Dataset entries
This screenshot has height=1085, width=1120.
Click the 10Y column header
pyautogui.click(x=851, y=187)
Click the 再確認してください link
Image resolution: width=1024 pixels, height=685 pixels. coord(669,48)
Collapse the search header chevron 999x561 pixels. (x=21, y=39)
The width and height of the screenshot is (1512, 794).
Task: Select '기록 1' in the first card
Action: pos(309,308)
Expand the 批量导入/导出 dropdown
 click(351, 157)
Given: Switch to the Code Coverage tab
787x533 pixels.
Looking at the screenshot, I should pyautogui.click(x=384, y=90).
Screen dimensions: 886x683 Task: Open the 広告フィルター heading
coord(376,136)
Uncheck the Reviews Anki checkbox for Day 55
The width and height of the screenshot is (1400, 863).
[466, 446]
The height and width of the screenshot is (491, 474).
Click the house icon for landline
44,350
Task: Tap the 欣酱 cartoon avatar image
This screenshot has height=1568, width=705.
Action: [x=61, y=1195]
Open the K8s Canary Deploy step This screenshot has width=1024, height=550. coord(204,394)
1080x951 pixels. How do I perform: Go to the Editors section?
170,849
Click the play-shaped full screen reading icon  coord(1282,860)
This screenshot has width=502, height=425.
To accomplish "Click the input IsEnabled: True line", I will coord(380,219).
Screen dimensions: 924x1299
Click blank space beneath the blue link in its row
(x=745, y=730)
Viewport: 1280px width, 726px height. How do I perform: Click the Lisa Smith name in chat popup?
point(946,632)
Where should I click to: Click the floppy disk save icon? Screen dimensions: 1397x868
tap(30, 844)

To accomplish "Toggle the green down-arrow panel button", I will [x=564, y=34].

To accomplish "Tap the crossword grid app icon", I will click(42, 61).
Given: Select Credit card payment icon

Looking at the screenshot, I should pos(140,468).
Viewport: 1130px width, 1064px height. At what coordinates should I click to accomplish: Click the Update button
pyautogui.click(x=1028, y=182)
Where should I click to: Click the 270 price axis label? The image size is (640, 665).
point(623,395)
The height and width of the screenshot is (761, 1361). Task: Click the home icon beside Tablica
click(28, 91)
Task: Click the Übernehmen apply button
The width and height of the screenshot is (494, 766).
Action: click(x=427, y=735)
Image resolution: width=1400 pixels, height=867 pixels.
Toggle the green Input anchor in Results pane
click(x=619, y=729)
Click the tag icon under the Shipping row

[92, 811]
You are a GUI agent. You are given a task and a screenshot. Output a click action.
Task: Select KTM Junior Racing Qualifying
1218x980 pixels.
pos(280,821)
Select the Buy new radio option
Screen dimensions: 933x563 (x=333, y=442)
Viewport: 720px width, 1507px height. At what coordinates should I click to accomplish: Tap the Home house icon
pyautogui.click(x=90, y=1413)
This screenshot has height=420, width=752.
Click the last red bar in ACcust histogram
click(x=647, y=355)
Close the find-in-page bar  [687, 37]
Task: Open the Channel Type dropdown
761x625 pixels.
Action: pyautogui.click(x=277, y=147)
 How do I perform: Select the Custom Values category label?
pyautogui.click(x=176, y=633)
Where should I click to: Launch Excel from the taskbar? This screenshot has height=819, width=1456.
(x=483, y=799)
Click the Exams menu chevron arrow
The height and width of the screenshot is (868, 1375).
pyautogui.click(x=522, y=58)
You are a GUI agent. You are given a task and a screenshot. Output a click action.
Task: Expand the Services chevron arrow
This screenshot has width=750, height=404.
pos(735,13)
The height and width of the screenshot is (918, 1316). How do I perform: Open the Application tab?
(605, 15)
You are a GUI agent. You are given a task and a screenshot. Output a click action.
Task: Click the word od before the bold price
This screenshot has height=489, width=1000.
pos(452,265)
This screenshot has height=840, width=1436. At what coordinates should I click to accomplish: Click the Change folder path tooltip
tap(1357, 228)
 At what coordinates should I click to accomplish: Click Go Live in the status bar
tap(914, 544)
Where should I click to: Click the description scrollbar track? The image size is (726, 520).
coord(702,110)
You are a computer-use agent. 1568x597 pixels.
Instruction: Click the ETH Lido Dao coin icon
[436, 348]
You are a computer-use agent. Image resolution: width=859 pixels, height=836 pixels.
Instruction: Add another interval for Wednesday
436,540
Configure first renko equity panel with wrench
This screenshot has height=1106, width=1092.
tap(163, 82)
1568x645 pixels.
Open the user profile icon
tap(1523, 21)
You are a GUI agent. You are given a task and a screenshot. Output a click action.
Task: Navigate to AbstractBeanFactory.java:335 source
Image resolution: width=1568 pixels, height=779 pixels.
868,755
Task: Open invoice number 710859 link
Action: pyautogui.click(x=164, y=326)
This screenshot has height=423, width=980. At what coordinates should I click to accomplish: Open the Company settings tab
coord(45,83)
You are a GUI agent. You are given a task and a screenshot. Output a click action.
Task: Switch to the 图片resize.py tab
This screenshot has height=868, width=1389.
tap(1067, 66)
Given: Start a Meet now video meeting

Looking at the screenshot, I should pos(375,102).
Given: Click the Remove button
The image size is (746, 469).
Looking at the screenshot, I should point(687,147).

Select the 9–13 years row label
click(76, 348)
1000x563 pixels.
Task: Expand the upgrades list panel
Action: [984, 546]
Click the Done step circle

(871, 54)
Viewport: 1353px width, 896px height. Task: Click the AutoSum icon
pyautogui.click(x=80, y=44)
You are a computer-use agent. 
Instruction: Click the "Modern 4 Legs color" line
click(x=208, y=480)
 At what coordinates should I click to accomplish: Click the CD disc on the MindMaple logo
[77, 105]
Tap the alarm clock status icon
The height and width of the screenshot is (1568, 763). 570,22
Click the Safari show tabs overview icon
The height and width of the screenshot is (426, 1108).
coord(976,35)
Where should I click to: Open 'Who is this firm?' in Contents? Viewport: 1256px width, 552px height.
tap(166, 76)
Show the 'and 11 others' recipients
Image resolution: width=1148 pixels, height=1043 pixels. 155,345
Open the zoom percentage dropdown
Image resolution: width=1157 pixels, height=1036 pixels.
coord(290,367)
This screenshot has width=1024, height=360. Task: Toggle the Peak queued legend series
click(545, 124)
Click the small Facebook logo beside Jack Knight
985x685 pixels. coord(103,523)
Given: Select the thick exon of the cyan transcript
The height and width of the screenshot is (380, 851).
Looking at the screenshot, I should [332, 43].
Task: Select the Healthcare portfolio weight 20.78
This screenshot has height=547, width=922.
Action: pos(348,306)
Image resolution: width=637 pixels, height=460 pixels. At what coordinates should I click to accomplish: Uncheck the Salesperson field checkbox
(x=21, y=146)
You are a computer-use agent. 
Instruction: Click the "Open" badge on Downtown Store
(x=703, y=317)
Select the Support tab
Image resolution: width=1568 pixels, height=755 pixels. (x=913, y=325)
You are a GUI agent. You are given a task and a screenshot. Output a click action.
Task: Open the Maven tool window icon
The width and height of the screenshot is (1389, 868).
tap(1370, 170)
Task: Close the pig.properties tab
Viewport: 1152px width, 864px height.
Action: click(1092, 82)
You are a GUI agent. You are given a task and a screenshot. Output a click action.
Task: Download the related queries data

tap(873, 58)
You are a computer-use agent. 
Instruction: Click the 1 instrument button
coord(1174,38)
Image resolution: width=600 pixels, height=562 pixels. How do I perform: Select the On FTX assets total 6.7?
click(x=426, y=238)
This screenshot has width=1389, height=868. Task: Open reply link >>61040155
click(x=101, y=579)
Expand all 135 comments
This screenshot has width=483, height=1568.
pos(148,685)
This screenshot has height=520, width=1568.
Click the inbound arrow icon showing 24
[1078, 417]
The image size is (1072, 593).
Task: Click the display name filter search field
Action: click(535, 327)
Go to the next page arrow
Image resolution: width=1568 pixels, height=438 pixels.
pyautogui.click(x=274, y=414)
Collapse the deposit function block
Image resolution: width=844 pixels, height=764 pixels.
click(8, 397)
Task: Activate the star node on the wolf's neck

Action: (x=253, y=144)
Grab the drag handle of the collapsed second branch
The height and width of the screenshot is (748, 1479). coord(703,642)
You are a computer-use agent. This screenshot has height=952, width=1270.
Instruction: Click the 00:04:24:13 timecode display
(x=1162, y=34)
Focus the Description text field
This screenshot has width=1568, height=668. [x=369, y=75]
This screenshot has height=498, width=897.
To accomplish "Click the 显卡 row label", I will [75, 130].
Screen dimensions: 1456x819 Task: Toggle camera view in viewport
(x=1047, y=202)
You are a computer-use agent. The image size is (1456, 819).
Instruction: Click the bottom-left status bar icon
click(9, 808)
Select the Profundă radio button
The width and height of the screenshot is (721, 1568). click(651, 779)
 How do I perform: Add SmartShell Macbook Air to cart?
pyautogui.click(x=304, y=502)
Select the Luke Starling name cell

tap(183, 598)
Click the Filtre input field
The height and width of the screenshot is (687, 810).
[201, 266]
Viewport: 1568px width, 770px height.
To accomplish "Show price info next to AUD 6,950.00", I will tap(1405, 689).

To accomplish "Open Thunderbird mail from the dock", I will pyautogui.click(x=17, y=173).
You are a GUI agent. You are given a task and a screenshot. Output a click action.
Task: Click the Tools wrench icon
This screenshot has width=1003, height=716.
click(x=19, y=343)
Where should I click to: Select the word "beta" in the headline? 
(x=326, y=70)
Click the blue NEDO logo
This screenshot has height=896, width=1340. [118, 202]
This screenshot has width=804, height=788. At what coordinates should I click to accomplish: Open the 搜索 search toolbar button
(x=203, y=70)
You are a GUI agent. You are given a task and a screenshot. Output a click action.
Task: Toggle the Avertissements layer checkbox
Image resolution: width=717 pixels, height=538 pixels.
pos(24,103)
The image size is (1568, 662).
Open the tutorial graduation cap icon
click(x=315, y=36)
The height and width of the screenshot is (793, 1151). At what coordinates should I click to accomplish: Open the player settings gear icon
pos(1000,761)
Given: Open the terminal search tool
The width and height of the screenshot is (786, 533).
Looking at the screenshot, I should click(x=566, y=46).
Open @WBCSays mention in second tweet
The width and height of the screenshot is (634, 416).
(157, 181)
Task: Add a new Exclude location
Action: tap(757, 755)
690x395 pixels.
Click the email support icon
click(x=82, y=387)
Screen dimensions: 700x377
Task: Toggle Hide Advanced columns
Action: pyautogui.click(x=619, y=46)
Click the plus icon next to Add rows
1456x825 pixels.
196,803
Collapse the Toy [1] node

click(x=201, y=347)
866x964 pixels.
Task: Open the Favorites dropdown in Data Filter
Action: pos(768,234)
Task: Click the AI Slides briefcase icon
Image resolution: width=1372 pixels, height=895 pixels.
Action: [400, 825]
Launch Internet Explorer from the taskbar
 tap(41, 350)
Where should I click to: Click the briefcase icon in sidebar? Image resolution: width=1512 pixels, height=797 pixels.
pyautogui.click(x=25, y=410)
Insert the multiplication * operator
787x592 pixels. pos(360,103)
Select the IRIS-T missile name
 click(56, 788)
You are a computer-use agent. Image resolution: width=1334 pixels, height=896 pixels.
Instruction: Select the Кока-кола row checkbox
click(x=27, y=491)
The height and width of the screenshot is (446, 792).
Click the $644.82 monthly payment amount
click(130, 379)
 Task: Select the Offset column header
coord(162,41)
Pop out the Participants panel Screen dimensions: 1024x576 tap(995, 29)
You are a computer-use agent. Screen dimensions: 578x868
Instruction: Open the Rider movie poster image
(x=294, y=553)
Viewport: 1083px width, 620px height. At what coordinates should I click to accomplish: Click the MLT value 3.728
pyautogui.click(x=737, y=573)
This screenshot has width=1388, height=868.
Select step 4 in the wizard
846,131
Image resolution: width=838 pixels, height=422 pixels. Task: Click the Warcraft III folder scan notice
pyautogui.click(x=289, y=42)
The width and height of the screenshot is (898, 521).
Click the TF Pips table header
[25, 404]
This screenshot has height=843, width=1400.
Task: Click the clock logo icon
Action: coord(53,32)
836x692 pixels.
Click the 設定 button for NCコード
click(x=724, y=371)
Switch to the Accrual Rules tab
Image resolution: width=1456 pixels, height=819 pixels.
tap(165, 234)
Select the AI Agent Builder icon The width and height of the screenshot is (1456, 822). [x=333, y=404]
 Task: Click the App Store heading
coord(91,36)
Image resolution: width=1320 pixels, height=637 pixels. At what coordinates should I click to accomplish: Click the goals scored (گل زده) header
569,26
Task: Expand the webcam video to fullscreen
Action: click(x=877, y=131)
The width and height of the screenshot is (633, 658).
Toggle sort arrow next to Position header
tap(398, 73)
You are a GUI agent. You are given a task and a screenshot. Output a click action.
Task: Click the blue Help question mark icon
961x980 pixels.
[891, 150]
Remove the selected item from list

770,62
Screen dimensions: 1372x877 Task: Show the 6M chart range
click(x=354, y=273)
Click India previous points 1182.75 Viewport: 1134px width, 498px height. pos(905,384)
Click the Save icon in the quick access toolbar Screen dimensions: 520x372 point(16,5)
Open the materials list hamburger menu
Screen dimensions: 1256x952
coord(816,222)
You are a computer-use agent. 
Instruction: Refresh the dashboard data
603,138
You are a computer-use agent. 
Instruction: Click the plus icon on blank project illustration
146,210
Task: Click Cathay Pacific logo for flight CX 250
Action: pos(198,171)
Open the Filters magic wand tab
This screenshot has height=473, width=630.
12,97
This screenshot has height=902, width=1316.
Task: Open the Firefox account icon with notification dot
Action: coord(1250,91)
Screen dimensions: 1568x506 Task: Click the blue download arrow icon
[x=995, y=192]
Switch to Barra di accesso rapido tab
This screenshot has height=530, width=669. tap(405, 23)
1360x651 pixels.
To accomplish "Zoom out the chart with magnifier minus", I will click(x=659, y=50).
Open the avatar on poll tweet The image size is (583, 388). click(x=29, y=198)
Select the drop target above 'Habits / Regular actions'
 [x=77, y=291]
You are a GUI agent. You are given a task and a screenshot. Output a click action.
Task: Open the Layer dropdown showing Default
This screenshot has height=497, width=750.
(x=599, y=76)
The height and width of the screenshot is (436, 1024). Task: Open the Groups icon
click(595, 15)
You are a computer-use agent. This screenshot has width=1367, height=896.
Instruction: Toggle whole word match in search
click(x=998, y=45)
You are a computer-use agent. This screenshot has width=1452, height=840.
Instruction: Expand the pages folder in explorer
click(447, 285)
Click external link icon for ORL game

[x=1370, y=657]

▸ Prompt
Reproduce the data verbatim, beginning with the first line and continuing through the line that contains "Action: pos(309,308)".

▸ Answer to the problem
This screenshot has height=1085, width=1120.
Click the 10Y column header
pyautogui.click(x=851, y=187)
Click the 再確認してください link
Image resolution: width=1024 pixels, height=685 pixels. coord(669,48)
Collapse the search header chevron 999x561 pixels. (x=21, y=39)
The width and height of the screenshot is (1512, 794).
Task: Select '기록 1' in the first card
Action: pos(309,308)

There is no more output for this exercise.